The deals, signed by Lebanese Prime Minister Saad al-Hariri with his counterpart in the Syrian capital, were the first since the 2005 assassination in Beirut of his father Rafik al-Hariri.
The elder Hariri was a member of parliament and a former premier whose killing heralded international pressure that forced Syria to end its 29-year military presence in Lebanon.
"We want the ties between Syria and Lebanon to form a model for an Arab common market," Hariri said at a news conference with Syrian Prime Minister Naji al-Otri.
The agreements included investment protection, pharmaceutical products, shipping, tourism and taxation.
Hariri, who also met President Bashar al-Assad, said a committee set up by the two countries to demarcate the border "has to begin its work and finish it as soon as possible."

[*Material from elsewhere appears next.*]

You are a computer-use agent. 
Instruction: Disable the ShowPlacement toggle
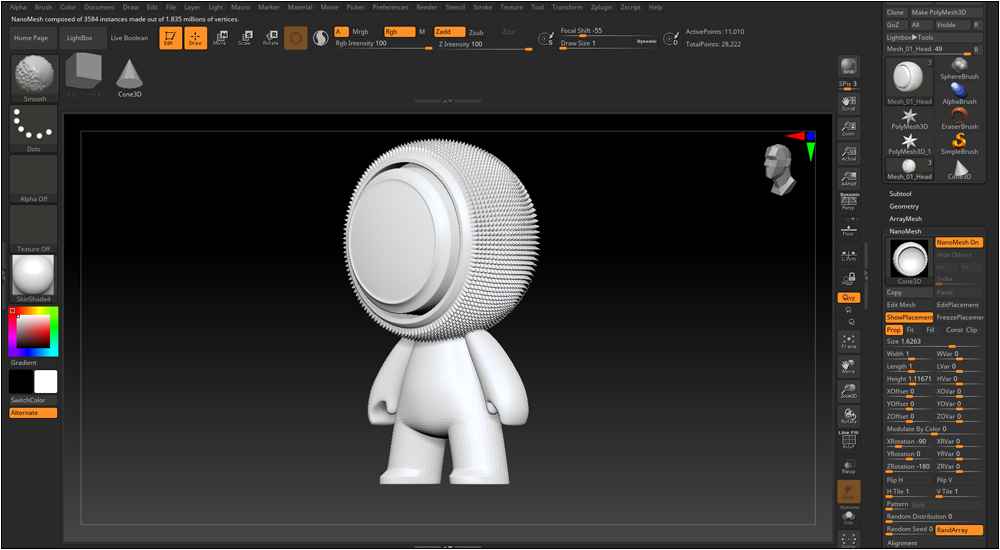pos(909,317)
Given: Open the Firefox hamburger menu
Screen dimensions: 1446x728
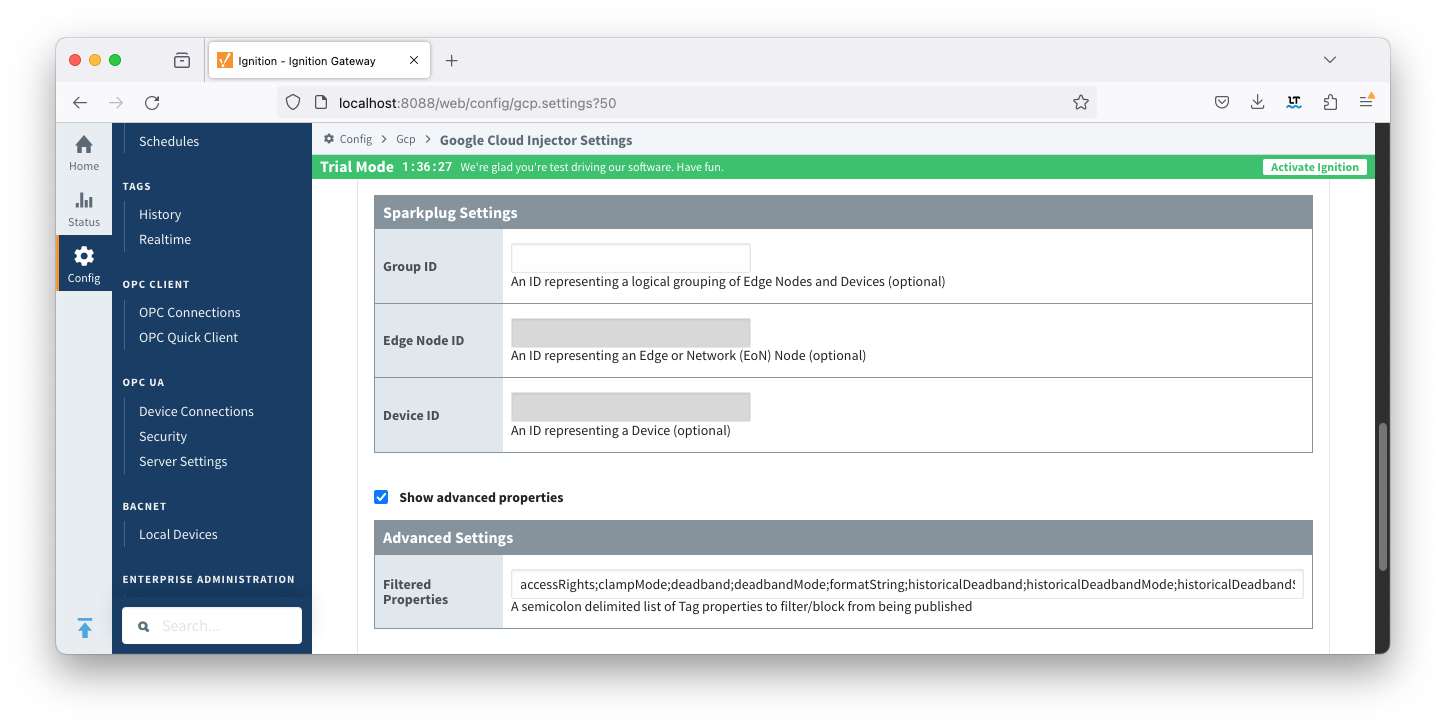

Otri said cooperation between Syria and its smaller neighbour had to extend to security. Damascus had hinted it was concerned about infiltration by Islamist militants from Lebanon after a 2008 bombing targeted a security compound in Damascus.
Syria agreed with Lebanon in 2008 to demarcate the border, two years after a United Nations resolution recommended Syria work on the issue. Damascus has since said its technical teams were busy finishing border demarcation with Jordan and that a small Lebanese region occupied by Israel and bordering Syria complicated any demarcation.
The United States and France had demanded the border demarcation, but the issue has not prevented their ties with Damascus from improving.
Like several Middle East nations, Lebanon and Syria are a product of a deal between France and Britain that established the two countries along ethnic and religious lines in 1920, but the border was not demarcated.
Western calls on Syria mounted to demarcate the border after Hariri's assassination. A U.N. investigation implicated Lebanese and Syrian security officials in the killing. Syria denied any involvement and the younger Hariri has visited Syria several times since he became prime minister last year.
Trade between Lebanon and Syria fell to $459 million in 2009 from $495 million the previous year. The volumes are regarded as low, comprising a quarter of trade between Syria and its northern neighbour Turkey.
Syria, however, is Lebanon's only open land transport route, and Lebanese banks have spearheaded the entry of foreign banks into the Syrian market after the state relinquished its monopoly on the sector.